Scheduling Strategies
As the Office of Dietary Supplements at the National Institutes of Health notes, the body can only absorb a finite amount of iron at a given time, which is usually around 50 to 60 mg. So if you are taking two vitamin supplements per day, each of which provides 50 to 60 mg of iron, it is best to spread the dosage times apart. For example, you could take one supplement in the morning and one at night. If the multiple vitamin you are taking contains nonheme iron, consuming certain foods during the time of dosage can help improve absorption. These include foods rich in vitamin C, such as citrus fruits and broccoli, as well as foods like meat, poultry, fish and tart fruit, according to the Massachusetts Institute of Technology (MIT).

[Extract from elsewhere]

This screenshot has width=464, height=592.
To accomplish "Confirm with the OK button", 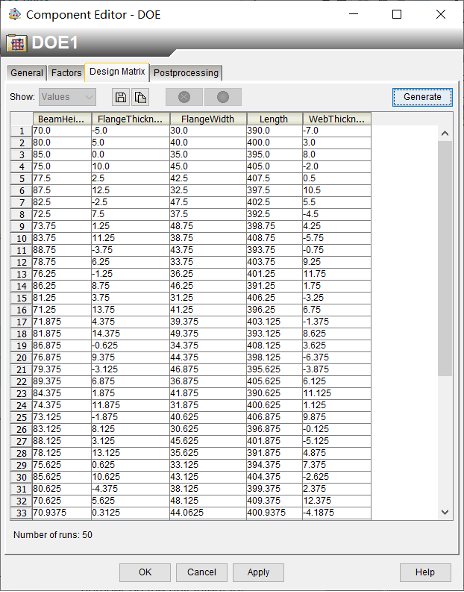I will tap(145, 572).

In general, taking a multiple vitamin during a meal will help the body absorb nutrients faster.
Calcium Concerns
Calcium supplements and multiple vitamins with nonheme iron can interfere with each other, resulting in lower absorption amounts of both calcium and iron. For this reason, MIT recommends allotting a space of two hours between when you take a multiple vitamin with iron and when you take a calcium supplement.
Fiber Difficulties
While taking a calcium supplement at the same time as a multiple vitamin can have a direct impact on iron-absorption, taking a fiber supplement can affect the absorption of all types of minerals that a multiple vitamin might contain. According to North Dakota State University, dietary fiber binds to minerals when a person consumes the two nutrients at the same time, making the minerals unavailable to the body. So for optimal absorption, leave a gap of several hours between taking a fiber supplement and taking a multiple vitamin with iron.
Mealtime Inhibitors
Food generally helps the body absorb iron as well as the other nutrients within multiple vitamins. However, as MIT points out, there are several foods that you should avoid when eating at the same time as taking a supplement with iron. These include wheat bran, legumes, grape juice, coffee and tea, all of which can inhibit iron-absorption. Nonheme iron is more susceptible to the effects of these food inhibitors in comparison to heme iron.
Expert Insight
Taking a multiple vitamin with iron at a time that is not ideal will not result in side effects or serious consequences. As North Dakota State University notes, absorption amounts will only drop by approximately 5 to 10 percent in these non-ideal consumption circumstances.